L’immagine femminile della giustizia, nel corso del tempo, ha subito dei cambiamenti: particolarmente significativi sono la benda che copre il suo volto e un ginocchio scoperto nelle rappresentazioni da seduta. Per quanto riguarda la benda, l’interpretazione originaria ha valenza positiva: la benda è qualcosa che rende gli uomini uguali, eliminando qualsiasi parzialità dovuta allo status dei processati. Accanto all’interpretazione positiva, l’uguaglianza degli accusati, c’è anche quella negativa, cioè la follia. In un dipinto medievale, La nave dei folli viene raffigurato, infatti, un mago, simbolo di follia, dietro la giustizia bendata, intento a sussurrarle qualcosa all’orecchio. Nell’Antologia di Spoon River si racconta di un giudizio risalente all’America degli anni ‘30, giudizio vistosamente condizionato da interessi politici. Un giovane, che si trova in mezzo alla folla, provando a strappar via dal viso della giustizia la sua benda, scopre il suo volto marcio di corruzione, un volto coperto per non mostrare agli altri la sua vera identità.

L’ultimo simbolo analizzato da Zagrebelsky è stato il ginocchio nudo della giustizia, nelle immagini in cui essa appare seduta. Esso può essere interpretato come simbolo di prostituzione (una giustizia che si offre a chi può comprarla, che è pronta a ricevere un compenso per i suoi servigi), oppure può essere intesa nel senso opposto, cioè come simbolo di misericordia: era un uso tradizionale, infatti, quello di abbracciare le ginocchia del potente in segno di riconoscenza (pensiamo a Priamo quando, abbracciando le ginocchia di Achille, chiede la restituzione del cadavere di suo figlio). Tale tradizione è il riconoscimento di uno dei sentimenti più importanti, come la pietà, ma rappresenta anche un aspetto anche negativo, in quanto lega la giustizia a qualcosa di soggettivo, che, per definizione, mette su due piani diversi gli uomini: coloro che sono pregati e coloro che devono pregare per avere quello che, in teoria, spetta loro di diritto.

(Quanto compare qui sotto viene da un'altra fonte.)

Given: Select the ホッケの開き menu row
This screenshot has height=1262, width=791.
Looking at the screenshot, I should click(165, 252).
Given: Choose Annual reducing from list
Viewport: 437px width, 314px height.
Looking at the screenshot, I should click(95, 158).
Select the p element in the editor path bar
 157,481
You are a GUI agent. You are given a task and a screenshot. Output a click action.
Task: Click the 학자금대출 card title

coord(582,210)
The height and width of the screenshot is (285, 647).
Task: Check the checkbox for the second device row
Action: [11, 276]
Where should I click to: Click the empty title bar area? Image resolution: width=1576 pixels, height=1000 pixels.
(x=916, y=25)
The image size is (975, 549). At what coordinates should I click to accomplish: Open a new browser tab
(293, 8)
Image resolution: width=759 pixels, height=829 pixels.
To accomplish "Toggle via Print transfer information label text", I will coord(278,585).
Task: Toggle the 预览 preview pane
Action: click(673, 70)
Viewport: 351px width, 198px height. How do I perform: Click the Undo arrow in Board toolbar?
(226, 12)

Tutta la dottissima, affascinantissima lezione di Gustavo Zagrebelsky mirava ad esplicitare quanto il mondo in cui viviamo sia pieno di contraddizioni e ambivalenze. “Sotto il sole non c’è nessun uomo che faccia la bontà di tutte le cose”: c’è sempre un lato negativo, uno nascosto. Zagrebelsky ha così concluso: “Forse non c’è un modo giusto e uno sbagliato di concepire la giustizia; forse tutto dipende dal punto di vista e dal modo in cui essa viene operata. Forse la giustizia buona rimarrà sempre quella dei potenti, mentre quella sbagliata rimane quella delle sue vittime, dei subalterni, degli impotenti. Fino a quando la società sarà divisa, tutti i simboli saranno visti ambivalentemente, tutti saranno simboli di divisione”.